• **Available data**
—————

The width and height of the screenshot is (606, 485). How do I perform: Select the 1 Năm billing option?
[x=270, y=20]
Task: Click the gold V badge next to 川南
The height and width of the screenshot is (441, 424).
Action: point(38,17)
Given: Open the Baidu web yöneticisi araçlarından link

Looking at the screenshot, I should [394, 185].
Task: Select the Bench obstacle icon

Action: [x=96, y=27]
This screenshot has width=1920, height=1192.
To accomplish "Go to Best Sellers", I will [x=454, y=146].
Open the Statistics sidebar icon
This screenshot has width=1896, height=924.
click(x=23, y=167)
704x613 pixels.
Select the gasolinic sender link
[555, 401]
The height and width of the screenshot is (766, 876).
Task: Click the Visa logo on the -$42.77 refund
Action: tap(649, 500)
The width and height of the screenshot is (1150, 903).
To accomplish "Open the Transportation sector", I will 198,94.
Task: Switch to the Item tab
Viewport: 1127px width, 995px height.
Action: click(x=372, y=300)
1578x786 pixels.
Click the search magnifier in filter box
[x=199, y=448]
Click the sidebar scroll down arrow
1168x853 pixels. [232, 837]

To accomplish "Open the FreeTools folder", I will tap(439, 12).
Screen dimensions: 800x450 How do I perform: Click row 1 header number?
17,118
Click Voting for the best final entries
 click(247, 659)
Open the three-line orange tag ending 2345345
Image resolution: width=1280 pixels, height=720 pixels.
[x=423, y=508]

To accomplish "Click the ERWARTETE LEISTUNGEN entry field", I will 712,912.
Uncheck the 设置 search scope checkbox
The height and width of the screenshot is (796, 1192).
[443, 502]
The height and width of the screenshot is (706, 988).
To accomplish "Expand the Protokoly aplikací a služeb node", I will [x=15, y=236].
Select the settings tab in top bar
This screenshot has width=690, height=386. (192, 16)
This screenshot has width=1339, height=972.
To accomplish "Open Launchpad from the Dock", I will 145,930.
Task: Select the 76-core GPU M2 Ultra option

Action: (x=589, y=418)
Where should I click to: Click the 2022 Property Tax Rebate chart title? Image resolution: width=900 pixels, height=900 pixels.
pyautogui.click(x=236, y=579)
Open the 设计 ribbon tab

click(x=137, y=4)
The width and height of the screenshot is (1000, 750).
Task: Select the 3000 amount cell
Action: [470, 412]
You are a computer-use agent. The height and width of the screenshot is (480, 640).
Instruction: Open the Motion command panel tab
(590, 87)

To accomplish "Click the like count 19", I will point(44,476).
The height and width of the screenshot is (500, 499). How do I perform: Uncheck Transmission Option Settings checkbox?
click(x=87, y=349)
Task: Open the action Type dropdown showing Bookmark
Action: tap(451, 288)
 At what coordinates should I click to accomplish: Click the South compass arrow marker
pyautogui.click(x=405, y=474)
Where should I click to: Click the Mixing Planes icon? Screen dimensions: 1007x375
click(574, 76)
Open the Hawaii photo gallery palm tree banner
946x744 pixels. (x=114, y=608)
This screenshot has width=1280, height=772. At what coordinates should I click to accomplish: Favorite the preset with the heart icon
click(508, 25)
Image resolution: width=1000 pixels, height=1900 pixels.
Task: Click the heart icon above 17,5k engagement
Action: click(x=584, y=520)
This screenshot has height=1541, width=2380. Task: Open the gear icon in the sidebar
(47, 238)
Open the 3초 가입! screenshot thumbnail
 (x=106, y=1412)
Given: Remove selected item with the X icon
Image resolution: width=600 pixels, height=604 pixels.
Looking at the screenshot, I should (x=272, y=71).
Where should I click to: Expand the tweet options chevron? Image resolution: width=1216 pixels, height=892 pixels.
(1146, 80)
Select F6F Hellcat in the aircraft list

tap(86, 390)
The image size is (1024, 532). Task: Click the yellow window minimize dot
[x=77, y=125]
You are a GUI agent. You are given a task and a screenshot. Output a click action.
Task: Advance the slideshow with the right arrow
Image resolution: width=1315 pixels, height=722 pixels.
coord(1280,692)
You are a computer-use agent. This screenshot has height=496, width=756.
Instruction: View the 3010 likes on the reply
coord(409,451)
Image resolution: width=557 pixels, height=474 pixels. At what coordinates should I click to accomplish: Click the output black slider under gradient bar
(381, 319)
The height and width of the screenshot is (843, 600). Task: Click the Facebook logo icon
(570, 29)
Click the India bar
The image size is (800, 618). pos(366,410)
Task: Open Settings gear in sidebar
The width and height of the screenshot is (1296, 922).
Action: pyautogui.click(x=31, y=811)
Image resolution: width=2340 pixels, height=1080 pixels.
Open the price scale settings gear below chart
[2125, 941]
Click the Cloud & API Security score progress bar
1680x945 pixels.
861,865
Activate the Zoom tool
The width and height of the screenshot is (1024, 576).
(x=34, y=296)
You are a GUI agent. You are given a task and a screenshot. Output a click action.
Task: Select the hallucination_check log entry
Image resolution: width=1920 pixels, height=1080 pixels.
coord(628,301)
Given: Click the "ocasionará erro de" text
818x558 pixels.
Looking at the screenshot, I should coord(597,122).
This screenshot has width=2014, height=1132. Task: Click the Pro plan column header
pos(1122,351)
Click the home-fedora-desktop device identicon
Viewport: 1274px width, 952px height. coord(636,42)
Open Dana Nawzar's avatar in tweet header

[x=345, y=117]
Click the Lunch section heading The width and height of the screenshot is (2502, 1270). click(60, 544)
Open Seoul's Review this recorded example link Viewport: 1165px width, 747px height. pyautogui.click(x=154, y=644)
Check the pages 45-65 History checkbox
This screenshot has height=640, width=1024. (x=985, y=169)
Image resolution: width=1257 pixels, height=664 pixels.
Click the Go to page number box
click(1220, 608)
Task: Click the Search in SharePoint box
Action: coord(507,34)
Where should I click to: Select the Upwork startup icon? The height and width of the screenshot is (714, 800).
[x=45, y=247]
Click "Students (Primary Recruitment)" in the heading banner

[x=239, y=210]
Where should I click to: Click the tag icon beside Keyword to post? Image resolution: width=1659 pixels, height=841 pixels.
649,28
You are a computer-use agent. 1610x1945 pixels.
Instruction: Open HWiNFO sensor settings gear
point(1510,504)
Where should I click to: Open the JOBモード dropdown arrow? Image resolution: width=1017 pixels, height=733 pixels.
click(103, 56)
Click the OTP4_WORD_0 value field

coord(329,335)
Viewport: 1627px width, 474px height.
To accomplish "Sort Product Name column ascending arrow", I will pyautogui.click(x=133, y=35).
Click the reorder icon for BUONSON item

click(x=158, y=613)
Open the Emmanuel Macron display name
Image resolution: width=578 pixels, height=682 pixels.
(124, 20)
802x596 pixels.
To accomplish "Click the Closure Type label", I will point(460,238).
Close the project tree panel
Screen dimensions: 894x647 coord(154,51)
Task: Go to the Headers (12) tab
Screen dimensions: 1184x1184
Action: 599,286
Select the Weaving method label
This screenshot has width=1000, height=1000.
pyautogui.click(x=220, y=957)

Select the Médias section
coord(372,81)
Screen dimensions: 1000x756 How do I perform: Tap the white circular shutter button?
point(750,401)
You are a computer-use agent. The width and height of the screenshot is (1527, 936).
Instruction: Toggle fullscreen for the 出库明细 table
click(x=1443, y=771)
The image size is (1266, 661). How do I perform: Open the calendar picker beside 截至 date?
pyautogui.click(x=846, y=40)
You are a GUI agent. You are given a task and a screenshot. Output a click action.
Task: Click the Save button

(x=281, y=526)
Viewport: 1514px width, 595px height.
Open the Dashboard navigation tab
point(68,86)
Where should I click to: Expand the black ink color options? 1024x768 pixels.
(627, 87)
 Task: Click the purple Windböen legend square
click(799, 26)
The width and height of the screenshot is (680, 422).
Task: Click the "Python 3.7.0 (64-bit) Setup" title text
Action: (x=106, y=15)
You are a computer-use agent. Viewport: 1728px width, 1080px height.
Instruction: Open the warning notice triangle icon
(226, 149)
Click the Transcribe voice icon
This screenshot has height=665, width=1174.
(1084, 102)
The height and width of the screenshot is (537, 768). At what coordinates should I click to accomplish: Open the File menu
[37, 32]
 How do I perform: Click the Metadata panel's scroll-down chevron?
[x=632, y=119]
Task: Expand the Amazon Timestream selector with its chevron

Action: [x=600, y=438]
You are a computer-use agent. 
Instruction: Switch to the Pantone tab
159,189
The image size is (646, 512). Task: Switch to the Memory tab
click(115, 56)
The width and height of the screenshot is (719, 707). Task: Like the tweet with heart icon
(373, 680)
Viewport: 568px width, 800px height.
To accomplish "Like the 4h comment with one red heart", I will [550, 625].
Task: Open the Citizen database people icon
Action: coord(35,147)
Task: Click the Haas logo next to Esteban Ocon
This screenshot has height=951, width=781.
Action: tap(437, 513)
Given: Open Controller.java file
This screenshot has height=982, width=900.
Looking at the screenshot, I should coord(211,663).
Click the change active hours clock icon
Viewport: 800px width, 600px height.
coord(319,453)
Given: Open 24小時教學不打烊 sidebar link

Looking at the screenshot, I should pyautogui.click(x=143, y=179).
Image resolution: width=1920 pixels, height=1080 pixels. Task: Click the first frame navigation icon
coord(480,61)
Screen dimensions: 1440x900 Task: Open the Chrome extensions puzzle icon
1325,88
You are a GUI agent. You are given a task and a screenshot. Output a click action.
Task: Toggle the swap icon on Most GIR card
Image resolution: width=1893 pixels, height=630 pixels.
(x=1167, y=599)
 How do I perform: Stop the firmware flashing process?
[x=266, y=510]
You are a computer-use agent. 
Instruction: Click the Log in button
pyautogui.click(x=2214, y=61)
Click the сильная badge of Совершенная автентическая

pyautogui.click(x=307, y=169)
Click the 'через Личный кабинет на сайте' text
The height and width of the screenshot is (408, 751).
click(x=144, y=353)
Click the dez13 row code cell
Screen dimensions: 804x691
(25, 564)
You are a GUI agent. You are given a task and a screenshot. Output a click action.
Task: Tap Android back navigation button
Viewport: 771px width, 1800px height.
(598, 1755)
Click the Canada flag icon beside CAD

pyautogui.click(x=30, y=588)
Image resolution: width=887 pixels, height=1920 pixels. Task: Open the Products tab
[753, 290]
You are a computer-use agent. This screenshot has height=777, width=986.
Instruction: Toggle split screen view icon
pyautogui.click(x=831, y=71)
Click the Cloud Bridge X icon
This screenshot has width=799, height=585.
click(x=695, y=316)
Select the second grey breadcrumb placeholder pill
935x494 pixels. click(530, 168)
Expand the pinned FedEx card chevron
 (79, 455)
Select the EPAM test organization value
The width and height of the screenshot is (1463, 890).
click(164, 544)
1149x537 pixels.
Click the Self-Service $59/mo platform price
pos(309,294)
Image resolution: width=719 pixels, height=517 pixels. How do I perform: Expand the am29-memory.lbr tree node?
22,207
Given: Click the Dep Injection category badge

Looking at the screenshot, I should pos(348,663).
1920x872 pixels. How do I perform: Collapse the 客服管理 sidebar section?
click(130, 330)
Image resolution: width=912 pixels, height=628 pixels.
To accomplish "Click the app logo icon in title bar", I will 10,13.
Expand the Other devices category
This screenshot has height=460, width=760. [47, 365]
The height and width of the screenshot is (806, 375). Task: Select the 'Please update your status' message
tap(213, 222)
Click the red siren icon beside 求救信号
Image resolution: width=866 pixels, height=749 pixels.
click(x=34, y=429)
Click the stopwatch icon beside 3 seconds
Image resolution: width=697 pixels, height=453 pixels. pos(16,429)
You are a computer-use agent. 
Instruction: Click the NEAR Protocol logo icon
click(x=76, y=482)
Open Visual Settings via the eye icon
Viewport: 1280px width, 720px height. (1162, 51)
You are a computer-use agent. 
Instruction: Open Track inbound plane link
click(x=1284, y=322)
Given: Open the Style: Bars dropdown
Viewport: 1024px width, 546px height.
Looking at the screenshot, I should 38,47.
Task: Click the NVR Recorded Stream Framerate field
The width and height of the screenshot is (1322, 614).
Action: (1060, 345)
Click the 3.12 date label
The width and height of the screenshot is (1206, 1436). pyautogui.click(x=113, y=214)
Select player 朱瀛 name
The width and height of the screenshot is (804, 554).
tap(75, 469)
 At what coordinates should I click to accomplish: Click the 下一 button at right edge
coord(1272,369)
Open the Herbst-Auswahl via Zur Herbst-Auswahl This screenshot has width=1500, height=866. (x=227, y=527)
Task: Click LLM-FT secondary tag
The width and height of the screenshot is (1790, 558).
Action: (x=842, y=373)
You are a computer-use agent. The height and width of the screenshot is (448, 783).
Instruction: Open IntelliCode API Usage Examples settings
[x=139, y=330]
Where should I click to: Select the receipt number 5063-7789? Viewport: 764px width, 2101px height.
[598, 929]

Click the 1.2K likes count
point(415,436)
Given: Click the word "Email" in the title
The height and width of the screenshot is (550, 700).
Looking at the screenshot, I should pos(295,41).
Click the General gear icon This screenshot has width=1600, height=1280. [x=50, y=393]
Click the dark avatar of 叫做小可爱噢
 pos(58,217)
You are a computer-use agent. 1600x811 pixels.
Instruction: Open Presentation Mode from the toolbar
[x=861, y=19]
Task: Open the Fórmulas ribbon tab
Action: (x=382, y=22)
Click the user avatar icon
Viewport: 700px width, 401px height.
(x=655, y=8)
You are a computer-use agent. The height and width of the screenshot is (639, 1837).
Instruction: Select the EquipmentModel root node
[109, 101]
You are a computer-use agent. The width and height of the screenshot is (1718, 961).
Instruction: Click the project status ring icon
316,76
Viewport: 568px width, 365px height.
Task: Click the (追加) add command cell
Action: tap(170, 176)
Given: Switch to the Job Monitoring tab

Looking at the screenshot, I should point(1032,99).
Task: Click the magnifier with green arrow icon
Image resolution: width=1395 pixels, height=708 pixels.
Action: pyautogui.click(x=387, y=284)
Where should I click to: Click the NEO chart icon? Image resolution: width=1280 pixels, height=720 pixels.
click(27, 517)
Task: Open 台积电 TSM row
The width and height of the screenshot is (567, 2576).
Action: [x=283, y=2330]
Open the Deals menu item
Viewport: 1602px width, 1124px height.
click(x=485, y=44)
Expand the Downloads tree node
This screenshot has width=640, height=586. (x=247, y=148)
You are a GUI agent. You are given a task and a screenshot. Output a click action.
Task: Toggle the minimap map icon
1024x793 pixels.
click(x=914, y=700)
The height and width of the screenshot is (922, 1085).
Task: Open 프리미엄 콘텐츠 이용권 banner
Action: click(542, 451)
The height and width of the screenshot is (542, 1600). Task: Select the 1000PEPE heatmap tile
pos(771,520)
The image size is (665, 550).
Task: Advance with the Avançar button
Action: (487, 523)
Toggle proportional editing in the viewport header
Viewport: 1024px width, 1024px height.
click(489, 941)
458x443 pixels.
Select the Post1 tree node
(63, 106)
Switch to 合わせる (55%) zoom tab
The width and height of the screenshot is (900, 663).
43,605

—————

• **The task**
Of all the entries above, retype exactly the lines from the line with "Click the home-fedora-desktop" to the line with "is (1527, 936).", both included, and no others.

• **Answer space**
Click the home-fedora-desktop device identicon
Viewport: 1274px width, 952px height. coord(636,42)
Open Dana Nawzar's avatar in tweet header

[x=345, y=117]
Click the Lunch section heading The width and height of the screenshot is (2502, 1270). click(60, 544)
Open Seoul's Review this recorded example link Viewport: 1165px width, 747px height. pyautogui.click(x=154, y=644)
Check the pages 45-65 History checkbox
This screenshot has height=640, width=1024. (x=985, y=169)
Image resolution: width=1257 pixels, height=664 pixels.
Click the Go to page number box
click(1220, 608)
Task: Click the Search in SharePoint box
Action: coord(507,34)
Where should I click to: Select the Upwork startup icon? The height and width of the screenshot is (714, 800).
[x=45, y=247]
Click "Students (Primary Recruitment)" in the heading banner

[x=239, y=210]
Where should I click to: Click the tag icon beside Keyword to post? Image resolution: width=1659 pixels, height=841 pixels.
649,28
You are a computer-use agent. 1610x1945 pixels.
Instruction: Open HWiNFO sensor settings gear
point(1510,504)
Where should I click to: Open the JOBモード dropdown arrow? Image resolution: width=1017 pixels, height=733 pixels.
click(103, 56)
Click the OTP4_WORD_0 value field

coord(329,335)
Viewport: 1627px width, 474px height.
To accomplish "Sort Product Name column ascending arrow", I will pyautogui.click(x=133, y=35).
Click the reorder icon for BUONSON item

click(x=158, y=613)
Open the Emmanuel Macron display name
Image resolution: width=578 pixels, height=682 pixels.
(124, 20)
802x596 pixels.
To accomplish "Click the Closure Type label", I will point(460,238).
Close the project tree panel
Screen dimensions: 894x647 coord(154,51)
Task: Go to the Headers (12) tab
Screen dimensions: 1184x1184
Action: 599,286
Select the Weaving method label
This screenshot has width=1000, height=1000.
pyautogui.click(x=220, y=957)

Select the Médias section
coord(372,81)
Screen dimensions: 1000x756 How do I perform: Tap the white circular shutter button?
point(750,401)
You are a computer-use agent. The width and height of the screenshot is (1527, 936).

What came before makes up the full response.